Ma Boezio insegna che persona è “sostanza individuale di natura razionale”. Riescono a svolgere calcoli complicatissimi, a stoccare il campione mondiale di scacchi, ad eseguire azioni con possibilità di errore quasi infinitesimale. Non saranno forse meglio di noi?

In realtà i robot elaborano, non pensano. Ed elaborano perché è stato l’uomo prima a programmarli. Siri, software di assistenza e riconoscimento vocale di Apple, risponde alle tue domande su traffico, meteo, indicazioni stradali e altro ancora. Ma Siri pesca nel suo database l’informazione più corretta. Non può, per esempio, non risponderti e se non lo fa significa che qualche circuito è saltato, non certo per sua propria sponte! E’ una macchina e non può che obbedire alle leggi fisiche del determinismo meccanico che possono, però, essere manipolate dall’uomo. Quindi, per quanto si possa progredire e migliorare nella realizzazione di robot che mimino le capacità umane, essi non saranno altro che una copia di atti in cui brilla la scintilla dell’intelligenza umana. Inoltre, in quanto macchine, non potranno mai avere un’anima razionale perché l’anima è immateriale e, dunque, non può essere fabbricata artificialmente in laboratorio ed infusa in un robot.
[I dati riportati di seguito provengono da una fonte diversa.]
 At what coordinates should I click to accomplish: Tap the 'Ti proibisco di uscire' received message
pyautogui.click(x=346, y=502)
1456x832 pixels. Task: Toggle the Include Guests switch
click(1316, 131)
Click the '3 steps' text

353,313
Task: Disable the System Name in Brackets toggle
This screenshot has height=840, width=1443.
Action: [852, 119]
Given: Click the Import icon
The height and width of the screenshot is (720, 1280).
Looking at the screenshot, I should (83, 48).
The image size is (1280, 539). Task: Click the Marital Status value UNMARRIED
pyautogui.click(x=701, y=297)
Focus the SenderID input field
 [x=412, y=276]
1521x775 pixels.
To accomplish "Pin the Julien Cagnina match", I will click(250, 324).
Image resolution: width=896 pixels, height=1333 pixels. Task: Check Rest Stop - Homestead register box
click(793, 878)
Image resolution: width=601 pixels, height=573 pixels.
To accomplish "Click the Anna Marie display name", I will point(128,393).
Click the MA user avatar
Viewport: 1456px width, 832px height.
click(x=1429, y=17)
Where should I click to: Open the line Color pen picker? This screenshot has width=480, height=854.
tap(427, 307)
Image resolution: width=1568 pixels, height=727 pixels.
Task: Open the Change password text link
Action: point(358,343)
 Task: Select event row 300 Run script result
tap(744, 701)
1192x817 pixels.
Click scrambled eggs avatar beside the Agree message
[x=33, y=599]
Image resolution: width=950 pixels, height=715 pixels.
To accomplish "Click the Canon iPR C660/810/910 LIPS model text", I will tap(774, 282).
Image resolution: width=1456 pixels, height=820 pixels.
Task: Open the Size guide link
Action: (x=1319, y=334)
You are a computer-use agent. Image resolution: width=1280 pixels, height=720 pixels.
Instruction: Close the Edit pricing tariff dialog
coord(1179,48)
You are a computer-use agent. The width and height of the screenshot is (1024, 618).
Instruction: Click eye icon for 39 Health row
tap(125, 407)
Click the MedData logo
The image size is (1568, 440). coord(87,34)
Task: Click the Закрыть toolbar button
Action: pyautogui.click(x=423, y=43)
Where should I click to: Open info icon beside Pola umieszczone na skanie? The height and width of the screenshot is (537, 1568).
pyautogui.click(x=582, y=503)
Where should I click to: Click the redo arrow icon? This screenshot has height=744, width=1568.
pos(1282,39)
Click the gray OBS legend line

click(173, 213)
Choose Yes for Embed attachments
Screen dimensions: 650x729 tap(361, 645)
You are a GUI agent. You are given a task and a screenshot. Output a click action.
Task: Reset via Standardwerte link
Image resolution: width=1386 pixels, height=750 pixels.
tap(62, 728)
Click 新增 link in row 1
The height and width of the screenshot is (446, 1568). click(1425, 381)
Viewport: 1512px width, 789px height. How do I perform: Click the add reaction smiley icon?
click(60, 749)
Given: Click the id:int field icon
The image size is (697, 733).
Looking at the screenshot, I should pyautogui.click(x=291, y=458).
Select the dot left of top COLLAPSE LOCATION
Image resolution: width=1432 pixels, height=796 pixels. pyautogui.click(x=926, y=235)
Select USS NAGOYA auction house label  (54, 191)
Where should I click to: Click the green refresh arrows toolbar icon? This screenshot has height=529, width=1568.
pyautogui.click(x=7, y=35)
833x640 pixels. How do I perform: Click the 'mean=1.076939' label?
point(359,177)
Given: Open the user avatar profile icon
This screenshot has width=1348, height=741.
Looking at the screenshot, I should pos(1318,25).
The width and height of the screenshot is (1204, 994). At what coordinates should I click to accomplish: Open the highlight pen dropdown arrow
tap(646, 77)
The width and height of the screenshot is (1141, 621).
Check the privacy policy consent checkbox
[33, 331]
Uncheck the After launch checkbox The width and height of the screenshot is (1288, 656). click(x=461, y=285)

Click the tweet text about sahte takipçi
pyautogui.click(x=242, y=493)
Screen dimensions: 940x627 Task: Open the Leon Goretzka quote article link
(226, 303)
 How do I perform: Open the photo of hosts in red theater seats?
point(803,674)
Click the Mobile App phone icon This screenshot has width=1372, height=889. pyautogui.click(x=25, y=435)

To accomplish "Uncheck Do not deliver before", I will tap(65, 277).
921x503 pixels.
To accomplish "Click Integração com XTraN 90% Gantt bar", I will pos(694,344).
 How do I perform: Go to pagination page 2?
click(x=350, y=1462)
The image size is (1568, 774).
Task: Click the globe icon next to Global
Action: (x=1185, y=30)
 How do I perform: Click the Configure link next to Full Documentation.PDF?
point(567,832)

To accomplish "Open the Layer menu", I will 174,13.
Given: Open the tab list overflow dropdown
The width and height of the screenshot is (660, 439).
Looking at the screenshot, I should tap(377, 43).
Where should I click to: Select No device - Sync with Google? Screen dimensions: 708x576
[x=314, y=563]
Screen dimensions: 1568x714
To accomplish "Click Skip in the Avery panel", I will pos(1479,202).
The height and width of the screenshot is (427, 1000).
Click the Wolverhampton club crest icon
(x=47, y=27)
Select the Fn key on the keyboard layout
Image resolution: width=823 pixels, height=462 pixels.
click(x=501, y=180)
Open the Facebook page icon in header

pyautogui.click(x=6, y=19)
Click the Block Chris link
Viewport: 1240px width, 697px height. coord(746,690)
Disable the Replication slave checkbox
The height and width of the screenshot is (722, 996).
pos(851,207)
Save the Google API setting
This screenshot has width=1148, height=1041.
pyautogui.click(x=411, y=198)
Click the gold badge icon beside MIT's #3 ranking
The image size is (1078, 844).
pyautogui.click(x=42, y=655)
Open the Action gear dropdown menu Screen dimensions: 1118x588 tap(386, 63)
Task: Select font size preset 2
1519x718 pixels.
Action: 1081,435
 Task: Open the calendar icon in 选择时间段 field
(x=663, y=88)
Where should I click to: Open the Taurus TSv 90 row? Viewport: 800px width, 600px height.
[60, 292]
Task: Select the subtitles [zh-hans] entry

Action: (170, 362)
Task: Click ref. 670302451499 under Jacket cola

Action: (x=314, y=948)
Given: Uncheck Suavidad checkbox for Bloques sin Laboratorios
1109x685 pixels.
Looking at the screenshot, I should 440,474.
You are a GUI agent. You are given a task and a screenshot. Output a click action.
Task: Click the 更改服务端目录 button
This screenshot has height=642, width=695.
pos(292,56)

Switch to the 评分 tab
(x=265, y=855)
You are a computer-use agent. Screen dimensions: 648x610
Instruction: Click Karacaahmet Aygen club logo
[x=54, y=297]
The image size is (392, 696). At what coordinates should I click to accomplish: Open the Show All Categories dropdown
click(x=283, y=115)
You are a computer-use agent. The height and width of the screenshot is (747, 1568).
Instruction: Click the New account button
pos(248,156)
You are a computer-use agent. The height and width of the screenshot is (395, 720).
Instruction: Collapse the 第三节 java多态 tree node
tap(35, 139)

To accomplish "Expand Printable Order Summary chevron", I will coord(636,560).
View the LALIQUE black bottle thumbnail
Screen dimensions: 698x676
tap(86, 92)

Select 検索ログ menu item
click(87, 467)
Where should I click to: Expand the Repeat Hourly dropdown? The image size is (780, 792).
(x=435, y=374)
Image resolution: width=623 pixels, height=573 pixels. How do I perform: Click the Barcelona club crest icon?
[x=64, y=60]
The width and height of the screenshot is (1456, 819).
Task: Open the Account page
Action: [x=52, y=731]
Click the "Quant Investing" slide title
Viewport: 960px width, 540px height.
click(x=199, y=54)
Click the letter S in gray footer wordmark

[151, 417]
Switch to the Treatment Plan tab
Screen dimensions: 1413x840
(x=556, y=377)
Come al solito, si tratta di non assolutizzare mai le conquiste della ricerca e dei progressi tecnologici, perché altrimenti, quella che potrebbe essere un’opportunità per rendere più abitabile questa terra, potrebbe rivelarsi un disastroso tentativo di auto-affermazione da parte dell’uomo, l’ennesimo mito di Prometeo che, puntualmente, si ripete nella storia.

“Est modus in rebus; sunt certi denique fines quos ultra citraque nequit consistere rectum”

Orazio (68-5 a.C.), Satire I, 1, vv. 106-107 –

[Esiste una misura in tutte le cose; ci sono, cioè, dei confini ben precisi oltre i quali, mai, dovrebbe spingersi il giusto.]